• _ASSIGNMENT_:
Write out all of the entries, matching the original exactly.

• _DATA_:
• • • •

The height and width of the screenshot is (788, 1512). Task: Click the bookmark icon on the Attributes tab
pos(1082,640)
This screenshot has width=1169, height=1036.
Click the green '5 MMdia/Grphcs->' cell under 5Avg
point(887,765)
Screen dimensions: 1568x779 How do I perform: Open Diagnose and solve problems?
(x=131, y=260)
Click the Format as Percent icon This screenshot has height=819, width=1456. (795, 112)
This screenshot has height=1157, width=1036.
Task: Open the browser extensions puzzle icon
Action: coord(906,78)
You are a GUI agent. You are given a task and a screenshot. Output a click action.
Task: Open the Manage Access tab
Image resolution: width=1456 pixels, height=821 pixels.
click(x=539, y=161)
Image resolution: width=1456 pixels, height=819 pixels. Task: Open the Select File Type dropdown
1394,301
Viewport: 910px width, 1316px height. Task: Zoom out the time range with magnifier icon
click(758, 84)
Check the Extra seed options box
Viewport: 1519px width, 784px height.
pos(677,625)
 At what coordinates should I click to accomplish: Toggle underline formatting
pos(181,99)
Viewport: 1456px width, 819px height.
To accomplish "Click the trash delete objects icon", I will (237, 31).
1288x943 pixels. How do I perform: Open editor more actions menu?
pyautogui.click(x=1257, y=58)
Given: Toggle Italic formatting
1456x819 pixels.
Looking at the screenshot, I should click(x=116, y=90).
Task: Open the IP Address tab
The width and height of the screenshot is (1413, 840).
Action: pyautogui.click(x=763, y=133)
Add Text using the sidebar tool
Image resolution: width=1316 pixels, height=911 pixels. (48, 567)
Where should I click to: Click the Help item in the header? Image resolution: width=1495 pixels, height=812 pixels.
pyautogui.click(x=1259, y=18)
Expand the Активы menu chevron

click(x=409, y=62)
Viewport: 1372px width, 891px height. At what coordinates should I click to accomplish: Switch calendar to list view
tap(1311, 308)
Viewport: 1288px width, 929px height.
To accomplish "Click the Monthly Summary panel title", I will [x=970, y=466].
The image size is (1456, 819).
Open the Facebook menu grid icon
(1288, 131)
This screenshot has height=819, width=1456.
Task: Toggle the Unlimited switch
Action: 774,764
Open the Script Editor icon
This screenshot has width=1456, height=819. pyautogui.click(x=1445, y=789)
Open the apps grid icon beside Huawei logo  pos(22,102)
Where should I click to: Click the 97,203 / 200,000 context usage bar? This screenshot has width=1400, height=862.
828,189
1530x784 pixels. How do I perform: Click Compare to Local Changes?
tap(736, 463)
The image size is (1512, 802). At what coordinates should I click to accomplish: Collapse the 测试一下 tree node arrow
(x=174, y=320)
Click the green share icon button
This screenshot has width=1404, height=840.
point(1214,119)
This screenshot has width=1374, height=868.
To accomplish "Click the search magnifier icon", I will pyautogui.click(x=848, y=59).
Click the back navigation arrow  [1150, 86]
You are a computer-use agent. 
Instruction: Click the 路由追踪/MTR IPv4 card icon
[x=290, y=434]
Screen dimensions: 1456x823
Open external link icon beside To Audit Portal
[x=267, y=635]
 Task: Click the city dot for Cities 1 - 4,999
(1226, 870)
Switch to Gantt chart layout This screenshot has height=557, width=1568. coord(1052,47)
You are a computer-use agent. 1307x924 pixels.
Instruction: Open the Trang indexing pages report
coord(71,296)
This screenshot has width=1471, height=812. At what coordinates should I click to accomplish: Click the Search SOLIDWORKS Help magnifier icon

• • • •

• _ANSWER SECTION_:
The height and width of the screenshot is (788, 1512). Task: Click the bookmark icon on the Attributes tab
pos(1082,640)
This screenshot has width=1169, height=1036.
Click the green '5 MMdia/Grphcs->' cell under 5Avg
point(887,765)
Screen dimensions: 1568x779 How do I perform: Open Diagnose and solve problems?
(x=131, y=260)
Click the Format as Percent icon This screenshot has height=819, width=1456. (795, 112)
This screenshot has height=1157, width=1036.
Task: Open the browser extensions puzzle icon
Action: coord(906,78)
You are a GUI agent. You are given a task and a screenshot. Output a click action.
Task: Open the Manage Access tab
Image resolution: width=1456 pixels, height=821 pixels.
click(x=539, y=161)
Image resolution: width=1456 pixels, height=819 pixels. Task: Open the Select File Type dropdown
1394,301
Viewport: 910px width, 1316px height. Task: Zoom out the time range with magnifier icon
click(758, 84)
Check the Extra seed options box
Viewport: 1519px width, 784px height.
pos(677,625)
 At what coordinates should I click to accomplish: Toggle underline formatting
pos(181,99)
Viewport: 1456px width, 819px height.
To accomplish "Click the trash delete objects icon", I will (237, 31).
1288x943 pixels. How do I perform: Open editor more actions menu?
pyautogui.click(x=1257, y=58)
Given: Toggle Italic formatting
1456x819 pixels.
Looking at the screenshot, I should click(x=116, y=90).
Task: Open the IP Address tab
The width and height of the screenshot is (1413, 840).
Action: pyautogui.click(x=763, y=133)
Add Text using the sidebar tool
Image resolution: width=1316 pixels, height=911 pixels. (48, 567)
Where should I click to: Click the Help item in the header? Image resolution: width=1495 pixels, height=812 pixels.
pyautogui.click(x=1259, y=18)
Expand the Активы menu chevron

click(x=409, y=62)
Viewport: 1372px width, 891px height. At what coordinates should I click to accomplish: Switch calendar to list view
tap(1311, 308)
Viewport: 1288px width, 929px height.
To accomplish "Click the Monthly Summary panel title", I will [x=970, y=466].
The image size is (1456, 819).
Open the Facebook menu grid icon
(1288, 131)
This screenshot has height=819, width=1456.
Task: Toggle the Unlimited switch
Action: 774,764
Open the Script Editor icon
This screenshot has width=1456, height=819. pyautogui.click(x=1445, y=789)
Open the apps grid icon beside Huawei logo  pos(22,102)
Where should I click to: Click the 97,203 / 200,000 context usage bar? This screenshot has width=1400, height=862.
828,189
1530x784 pixels. How do I perform: Click Compare to Local Changes?
tap(736, 463)
The image size is (1512, 802). At what coordinates should I click to accomplish: Collapse the 测试一下 tree node arrow
(x=174, y=320)
Click the green share icon button
This screenshot has width=1404, height=840.
point(1214,119)
This screenshot has width=1374, height=868.
To accomplish "Click the search magnifier icon", I will pyautogui.click(x=848, y=59).
Click the back navigation arrow  [1150, 86]
You are a computer-use agent. 
Instruction: Click the 路由追踪/MTR IPv4 card icon
[x=290, y=434]
Screen dimensions: 1456x823
Open external link icon beside To Audit Portal
[x=267, y=635]
 Task: Click the city dot for Cities 1 - 4,999
(1226, 870)
Switch to Gantt chart layout This screenshot has height=557, width=1568. coord(1052,47)
You are a computer-use agent. 1307x924 pixels.
Instruction: Open the Trang indexing pages report
coord(71,296)
This screenshot has width=1471, height=812. At what coordinates should I click to accomplish: Click the Search SOLIDWORKS Help magnifier icon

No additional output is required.